• [Selection]
----------------
On 10/23, Peter Zijlstra wrote:
>
> On Sun, 2006-10-22 at 19:57 +0400, Oleg Nesterov wrote:
> > Depends on
> > tty-signal-tty-locking.patch
> >
> > ->signal->tty is protected by ->siglock, no need to take the global tty_mutex.
> >
> > Signed-off-by: Oleg Nesterov <[email protected]>
>
> ->siglock protects the value of ->signal->tty, not memory it points to;
Yes. That is why we can't avoid tty_mutex in audit_log_exit() (unless we copy
tty->name to the safe location). But is is bad we take tasklist_lock to access
tsk->signal. This 'tsk' should be 'current', we can use get_current_tty().
Or we can use lock_task_sighand() to be safe.
What do you think?
Oleg.
----------------
• [Source data]
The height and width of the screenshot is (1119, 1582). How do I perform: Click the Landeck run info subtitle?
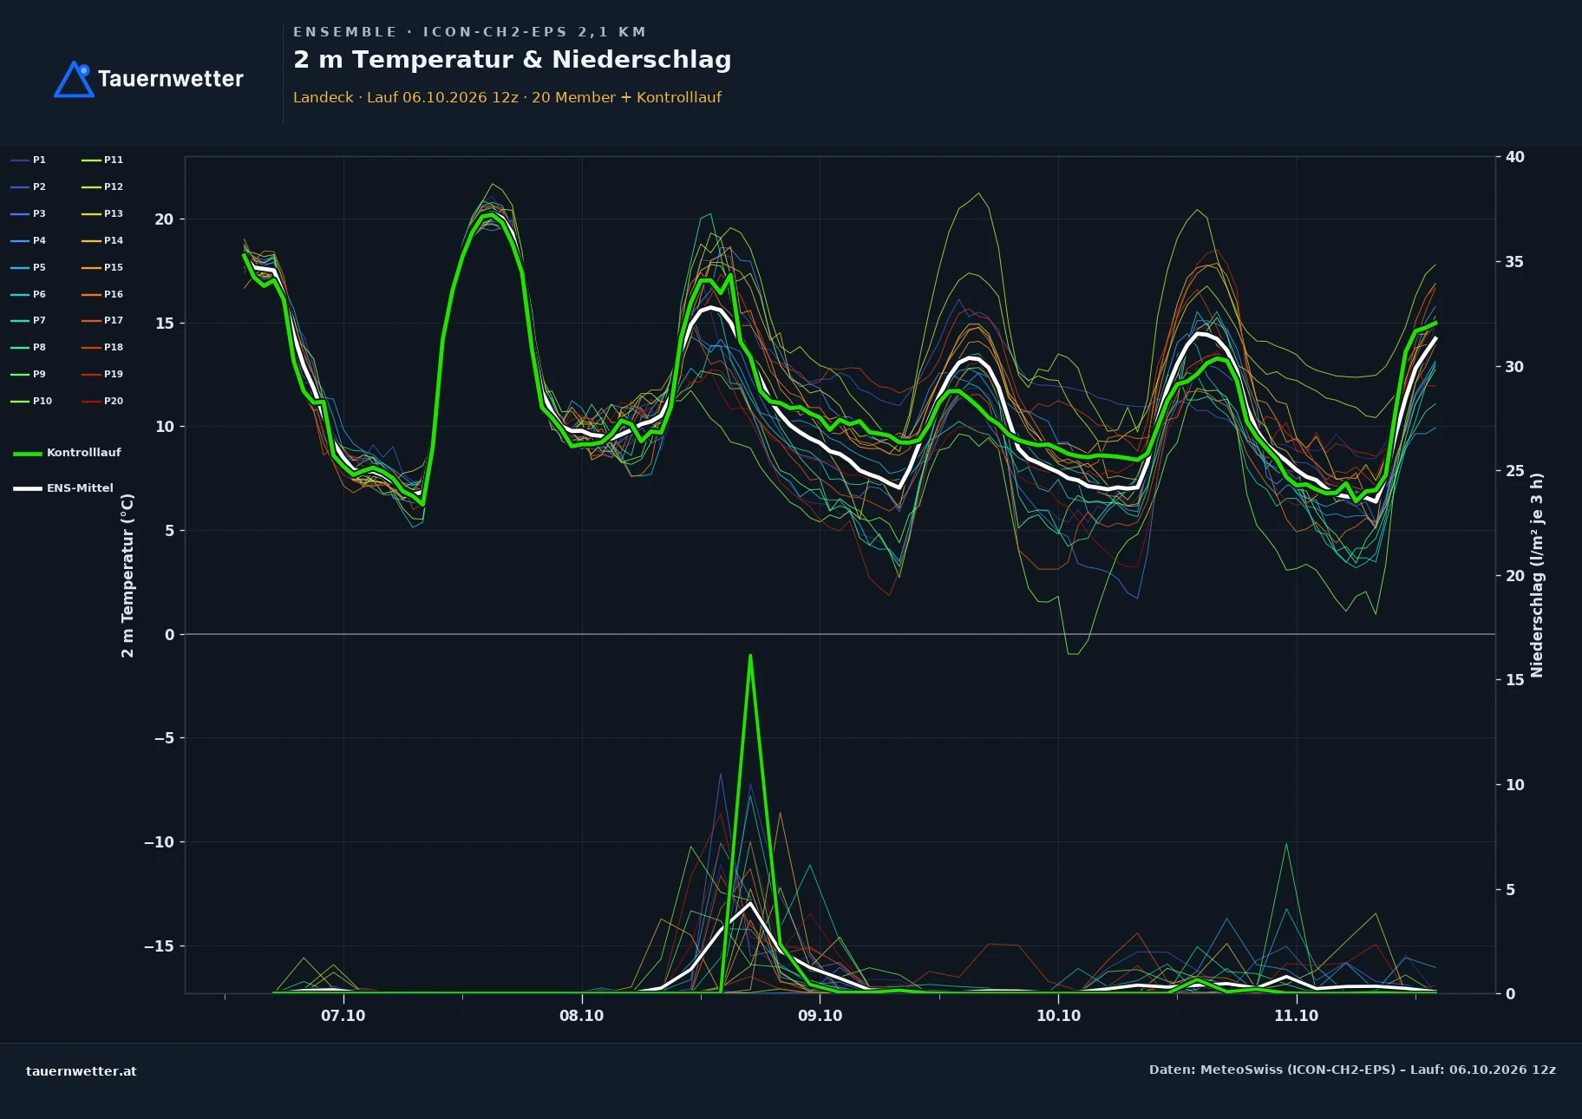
----------------
• [Task set]
A) Summarize the kernel mailing-list reply in two sentences.
B) List every function name written with trailing parentheses in the kernel mailing-list reply.

• [Answers provided]
A) Replying to Peter Zijlstra's point that ->siglock protects the value of ->signal->tty but not the memory it points to, Oleg agrees and says this is why tty_mutex can't be avoided in audit_log_exit() unless tty->name is copied to a safe location. Oleg also calls taking tasklist_lock to access tsk->signal bad and proposes using get_current_tty(), since 'tsk' should be 'current', or lock_task_sighand() to be safe.

B)
audit_log_exit()
get_current_tty()
lock_task_sighand()